Trump has insisted the United States is in a good position to acquire and distribute medical supplies because of cooperation from domestic firms. The president invoked the Defense Production Act last week but said he hasn’t needed to use the Korean War-era law to force U.S. companies to produce critical medical supplies because invoking the law itself has been sufficient to call them into action.

“We're receiving full cooperation from companies with the understanding that the federal government stands ready to compel cooperation if need be.
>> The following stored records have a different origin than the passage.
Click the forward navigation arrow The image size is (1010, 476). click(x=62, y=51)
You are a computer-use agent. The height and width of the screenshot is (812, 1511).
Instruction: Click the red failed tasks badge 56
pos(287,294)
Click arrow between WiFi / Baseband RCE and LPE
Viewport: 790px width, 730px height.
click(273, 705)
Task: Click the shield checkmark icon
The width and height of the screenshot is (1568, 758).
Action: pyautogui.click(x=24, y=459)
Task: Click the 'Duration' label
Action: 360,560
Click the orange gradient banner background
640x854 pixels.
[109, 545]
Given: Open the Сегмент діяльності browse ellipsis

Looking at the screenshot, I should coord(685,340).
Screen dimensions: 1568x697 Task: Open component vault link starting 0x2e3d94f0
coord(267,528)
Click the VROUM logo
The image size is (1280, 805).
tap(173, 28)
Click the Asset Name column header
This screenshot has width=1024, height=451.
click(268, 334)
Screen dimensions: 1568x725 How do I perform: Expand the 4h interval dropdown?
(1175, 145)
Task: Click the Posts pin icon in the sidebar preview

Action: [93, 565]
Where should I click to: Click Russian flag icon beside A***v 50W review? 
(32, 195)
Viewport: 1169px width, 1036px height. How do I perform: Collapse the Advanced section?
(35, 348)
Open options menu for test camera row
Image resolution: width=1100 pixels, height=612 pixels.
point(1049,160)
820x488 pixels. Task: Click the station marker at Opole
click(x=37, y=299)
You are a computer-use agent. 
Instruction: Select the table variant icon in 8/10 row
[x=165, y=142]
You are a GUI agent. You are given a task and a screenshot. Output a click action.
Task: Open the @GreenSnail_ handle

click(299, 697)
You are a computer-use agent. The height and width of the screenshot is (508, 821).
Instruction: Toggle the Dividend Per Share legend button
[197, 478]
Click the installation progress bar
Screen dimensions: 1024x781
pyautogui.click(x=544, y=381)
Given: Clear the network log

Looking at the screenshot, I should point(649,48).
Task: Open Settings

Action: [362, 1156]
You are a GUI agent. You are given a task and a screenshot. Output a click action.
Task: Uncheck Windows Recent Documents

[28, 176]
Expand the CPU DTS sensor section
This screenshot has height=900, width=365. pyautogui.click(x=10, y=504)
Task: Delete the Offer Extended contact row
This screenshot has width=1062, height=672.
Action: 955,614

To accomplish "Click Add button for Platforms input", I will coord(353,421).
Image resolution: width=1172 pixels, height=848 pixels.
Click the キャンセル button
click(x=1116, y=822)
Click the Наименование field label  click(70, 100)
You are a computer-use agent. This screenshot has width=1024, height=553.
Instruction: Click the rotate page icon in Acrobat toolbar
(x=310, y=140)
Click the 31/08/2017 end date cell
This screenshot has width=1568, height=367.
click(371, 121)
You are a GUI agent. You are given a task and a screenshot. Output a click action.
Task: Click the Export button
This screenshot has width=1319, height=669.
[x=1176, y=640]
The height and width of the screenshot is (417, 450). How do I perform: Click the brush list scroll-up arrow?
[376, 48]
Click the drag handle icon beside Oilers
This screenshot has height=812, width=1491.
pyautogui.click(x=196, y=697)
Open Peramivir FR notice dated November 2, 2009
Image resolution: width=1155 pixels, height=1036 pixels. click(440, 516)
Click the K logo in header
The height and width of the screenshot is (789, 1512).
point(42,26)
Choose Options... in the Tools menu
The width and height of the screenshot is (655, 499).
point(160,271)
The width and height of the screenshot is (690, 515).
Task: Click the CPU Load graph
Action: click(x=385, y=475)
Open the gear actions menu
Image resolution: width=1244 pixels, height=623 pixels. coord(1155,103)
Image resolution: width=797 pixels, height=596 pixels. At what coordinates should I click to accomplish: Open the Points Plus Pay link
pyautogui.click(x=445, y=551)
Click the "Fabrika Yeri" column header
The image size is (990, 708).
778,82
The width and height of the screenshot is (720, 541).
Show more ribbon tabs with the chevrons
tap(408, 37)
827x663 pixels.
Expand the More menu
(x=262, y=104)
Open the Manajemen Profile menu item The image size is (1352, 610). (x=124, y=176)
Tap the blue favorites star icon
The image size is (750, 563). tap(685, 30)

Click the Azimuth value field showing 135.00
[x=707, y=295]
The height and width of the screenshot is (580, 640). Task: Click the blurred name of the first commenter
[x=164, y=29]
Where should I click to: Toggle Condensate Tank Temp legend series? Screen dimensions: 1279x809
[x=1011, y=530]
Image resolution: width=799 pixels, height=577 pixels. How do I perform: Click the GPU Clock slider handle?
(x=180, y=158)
We haven't found that to be the case,” Trump told reporters at a White House press briefing Tuesday evening.

“It's been really amazing to see these big, strong, powerful — in some cases very small companies, family-owned companies — step up and make a lot of great product for what we're going through and what we will continue to be going through for a while,” the president added.

Trump has faced pressure from members of Congress and hospital groups to use his authorities under the Defense Production Act amid reports of a shortage of medical supplies like protective masks, testing kits and ventilators.

FEMA Administrator Peter Gaynor said in a CNN interview Tuesday morning that the agency would use the law to secure testing kits, but the agency later said it was able to secure the kits without it.

The agency has also come under fire from New York Gov. Andrew Cuomo (D), who said the state needs 30,000 ventilators to meet the demands for the expected number of patients. He said FEMA has provided only 400 of the critical breathing machines.